United States International Trade Commision Rulings And Harmonized Tariff Schedule
faqs.org  Rulings By Number  Rulings By Category  Tariff Numbers
faqs.org > Rulings and Tariffs Home > Rulings By Number > 2001 HQ Rulings > HQ 964505 - HQ 964603 > HQ 964577

Previous Ruling Next Ruling
HQ 964577





October 13, 2000

CLA-2 RR:CR:TE 964577 ss

CATEGORY: CLASSIFICATION

TARIFF NO.: 5210.41.6000; 5208.42.5000

Port Director
U.S. Customs
200 E. Bay Street
Charleston, South Carolina 29401

RE: Request for Internal Advice 24/99; classification of unbleached fabrics containing tracer yarns

Dear Sir:

This ruling is in response to your request for Internal Advice regarding the classification, under the Harmonized Tariff Schedule of the United States (HTSUS), of unbleached fabrics containing tracer yarns. The Request for Internal Advice was initiated by Powell, Goldstein, Frazer & Murphy, LLP, on behalf of Groot Sales Corporation. We note that a meeting with counsel for Groot Sales Corporation was held on May 4, 2000, and counsel made a supplemental submission dated June 14, 2000.

FACTS:

The subject merchandise consists of cotton woven fabric containing colored tracer yarns used in the manufacture of offset printing blankets. The blanket is composed of several layers of fabric coated with rubber and joined together. It is then incorporated into machinery used to print newspapers and magazines.

You state that, “ At the request of Groot’s customers, i.e., the producers of the offset printing blankets, Technofabric incorporates a single colored yarn every six inches or so when manufacturing the unbleached fabric. This is in order to permit the offset printing blanket producer to identify the direction of the warp so that the blanket is cut correctly.”

The subject merchandise was classified by Customs as cotton woven fabric “of yarns of different colors” due to the presence of the tracer yarns. Counsel for the importer disputes this classification and states that the merchandise at issue should be classified as unbleached woven fabric since the colored yarns contained in the fabric represent only a small portion of the fabric. In support of this claim counsel refers to General Rule of Interpretation 2(b) and the de minimis rule.

Task details: Rename "tracer yarns" as "marker yarns" and write out the part of the customs ruling that begins at the words "RE: Request for" and stops after "June 14, 2000.". Rely on the customs ruling alone.

Material:
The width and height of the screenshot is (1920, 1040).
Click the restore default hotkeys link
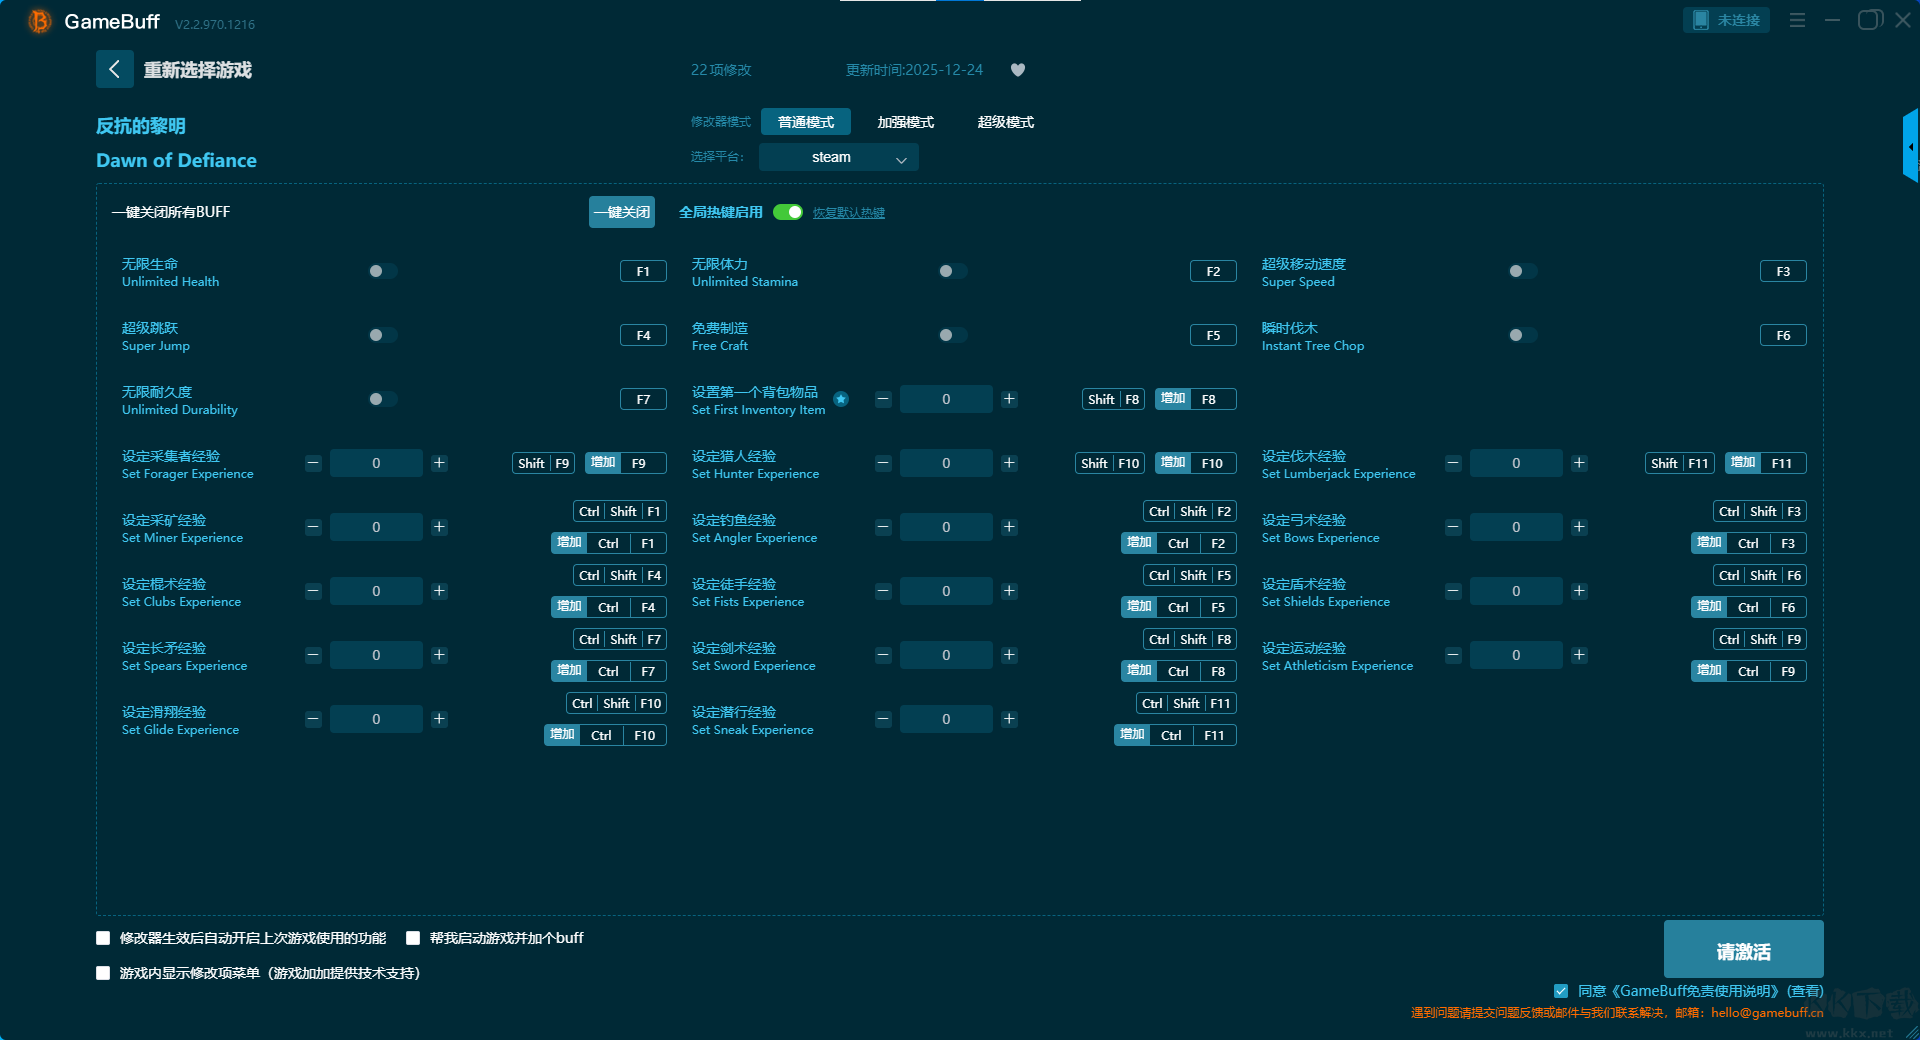tap(848, 213)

Written response:
RE: Request for Internal Advice 24/99; classification of unbleached fabrics containing marker yarns

Dear Sir:

This ruling is in response to your request for Internal Advice regarding the classification, under the Harmonized Tariff Schedule of the United States (HTSUS), of unbleached fabrics containing marker yarns. The Request for Internal Advice was initiated by Powell, Goldstein, Frazer & Murphy, LLP, on behalf of Groot Sales Corporation. We note that a meeting with counsel for Groot Sales Corporation was held on May 4, 2000, and counsel made a supplemental submission dated June 14, 2000.